Not to be confused with Dschinghis Khan or the titular Genghis Khan himself.


Tropes:

  • Affectionate Parody: Of campy 60s Spy Fiction, most notably the ''Bond' films from that era.
  • Anti-Villain: The unnamed supervillain protagonist... possibly. The audience never sees him actually attempt anything evil on-screen, asides from putting off the murder of the secret agent he's fallen in love with.
  • Bald of Evil: The Villain Protagonist is bald, and remains so, even after getting together with the secret agent.
  • Camp: The video is deliberately loaded with it, in keeping with the style of the 60s spy movies its parodying.
  • Concept Video: The video is a tribute to martini-flavored Spy Fiction, where the villain falls in love with the secret agent and can't seem to kill him.
  • Dance of Romance: What the secret agent and the villain do halfway through the music video.
  • Dating Catwoman: The music video, unusually for the trope, is shown from the villain's point of view.
  • Foe Romantic Subtext: It's not too obvious at first, but gets increasingly more obvious by the half-way mark. After leaving the agent in the bunker overnight while the villain spends time with his picturesque family, he can't get the agent off his mind. The following day, he rushes to his lair to use the laser to banish the thought of him from his mind; only to realize that he can't bring himself to do it, and he instead releases them and tells the guards to stand down. Then they both realize that they're in love with each other before retiring to a peaceful domestic life together.
  • Lyrics/Video Mismatch: The video and lyrics are both about complicated feelings around a romantic relationship, but the narrator of the song is concerned with feeling jealousy toward his female partner while not necessarily wanting a stronger commitment, while the video is about the protagonist accepting his homosexuality and beginning a relationship with his former enemy.
  • No Name Given: None of the characters are named in the music video, but are obvious Expies of characters seen in 60s spy films.
  • Non-Indicative Name: Neither the song lyrics, nor the video have anything to do with Mongolian warlords.

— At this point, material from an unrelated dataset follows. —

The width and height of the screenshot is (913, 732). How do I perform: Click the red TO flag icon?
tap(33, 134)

Genghis Khan is used as an odd metaphor for obsessive jealousy.
  • Obviously Evil: How do we know that the protagonist is a supervillain, and not just a respectable government operative dealing with a troublesome saboteur? Because he's completely bald, has a metal prosthetic nose, struts around in a military-style jacket with a High Collar of Doom, has a lair staffed by identically dressed minions, and attempts to execute people in high-tech, but inefficient ways, involving lasers.
  • Punch-Clock Villain: Literally. The supervillain has the secret agent Strapped to an Operating Table with a giant laser pointed at him ready to fire at the push of a button. Then the clock strikes 5:00 and he immediately drops everything and goes home for the day, leaving the secret agent there until the next morning, trapping him in his evil lair, much to his annoyance (and secretly, his relief).

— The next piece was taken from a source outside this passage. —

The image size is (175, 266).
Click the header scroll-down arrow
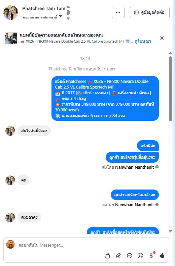coord(68,18)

  • Red Right Hand: The supervillain's prosthetic metal nose, in classic Bond villain tradition.
  • Retired Monster: The supervillain appears to retire from villainy after getting together with the secret agent, since his wife appears to have taken over his lair in The Stinger.
  • The Stinger: The supervillain's (ex-)wife is shown in the supervillain's lair, dressed in supervillain attire of her own, jealously spying on the two lovers through a monitor.
  • Straight Gay: The supervillain protagonist. He can be a bit flamboyant in a Large Ham sort of way but he's not at all feminine. The secret agent as well.
  • Tuxedo and Martini: The secret agent.
  • Villain Love Song: Basically the entire music video is the villain Dating Catwoman from his perspective.
  • Villain Protagonist: The supervillain is the POV character of the video.
  • Waxing Lyrical: The video ends with the Supervillain's wife speaking out the chorus of the song while ominously looking at a video of her ex-husband and his new lover.
    I get a little bit Genghis Khan, and I want you to get it on with nobody else but me.
  • Woman Scorned: The supervillain's wife did not take the breakup well, and is a supervillain herself by the end, obsessed with her now ex-husband.